(Reuters) - U.S. drug distributor Cardinal Health Inc’s (CAH.N) quarterly revenue fell short of analysts’ forecasts, as prices for generic drugs remained stubbornly low, sending the company’s shares down to a four-year low on Monday.
Cardinal also named Chief Financial Officer Mike Kaufmann as its next CEO, replacing George Barrett, who will step down after eight years at the helm.
The executive shuffle comes at a time when Cardinal, like drugmakers and other drug wholesalers, battles low prices for generic drugs amid a push by U.S. health regulators to approve these drugs at a faster rate than before.

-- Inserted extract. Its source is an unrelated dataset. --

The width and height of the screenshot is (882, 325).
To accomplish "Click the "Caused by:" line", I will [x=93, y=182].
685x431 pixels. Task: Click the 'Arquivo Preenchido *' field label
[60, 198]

However, some drug distributors have partnered with big U.S. retailers, helping blunt some of the impact of lower prices.

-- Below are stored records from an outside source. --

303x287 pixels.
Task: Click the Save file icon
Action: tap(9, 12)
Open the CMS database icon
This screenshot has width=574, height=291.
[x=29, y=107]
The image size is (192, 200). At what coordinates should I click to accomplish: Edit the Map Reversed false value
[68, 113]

For Cardinal, however, the benefit from its joint venture with CVS Health Corp (CVS.N) did not offset the price slump, and profits at its pharmaceutical business fell 13 percent in the quarter ended Sept. 30.
The pharmaceutical business, which distributes branded and generic medicines, contributes nearly 90 percent to Cardinal’s overall revenue.

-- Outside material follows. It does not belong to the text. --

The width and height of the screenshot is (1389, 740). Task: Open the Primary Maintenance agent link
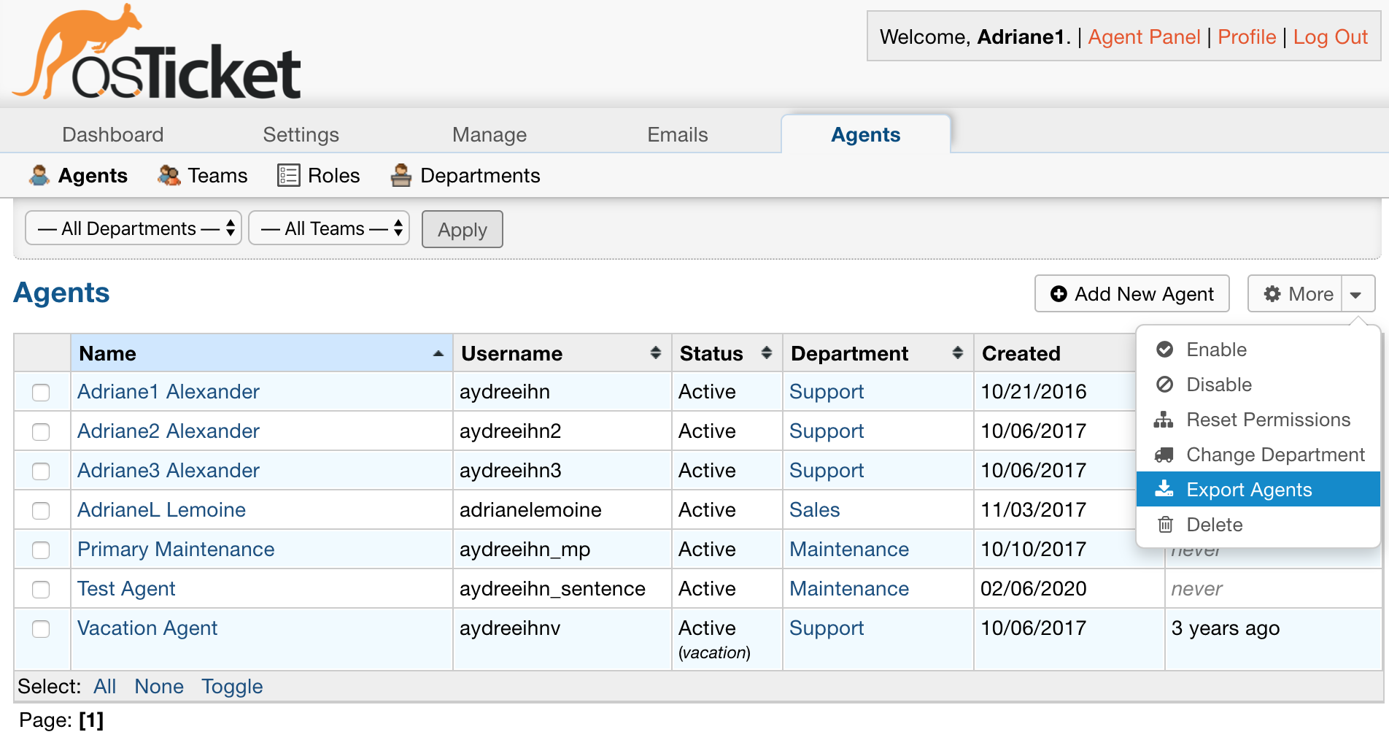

But generic drug prices were falling as expected, and the decline was “less dramatic” compared with last year, Barrett said on a call with analysts.
Cardinal had in August forecast a mid-single digit percentage decline in generics prices for the year ending June 2018.
Barrett’s remarks echoed those of Cardinal’s peers, suggesting that prices may soon stabilize.
The possibility of Amazon.com Inc (AMZN.O) entering the industry, as reports suggest, has compounded worries at drug distributors and weighed on their stock prices in recent weeks.
“We never dismiss any competitor, or potential competitor. It’s something that we take seriously,” said Barrett, who will remain CEO until Jan. 1.
Dublin, Ohio-based Cardinal Health’s revenue rose 2 percent to $32.64 billion in the latest quarter, but lagged analysts’ estimates of $33.48 billion, according to Thomson Reuters I/B/E/S.
Net earnings attributable to the company fell nearly 63 percent to $115 million or 36 cents per share. Excluding one-time items, Cardinal earned $1.09 per share, topping analysts’ forecasts by 9 cents.
Cardinal’s stock, which has slipped nearly 15 percent this year, was down 1.4 percent at $60.51 in afternoon trading.
Jorge Gomez, the finance chief of Cardinal’s medical equipment business, will succeed Kaufmann as CFO.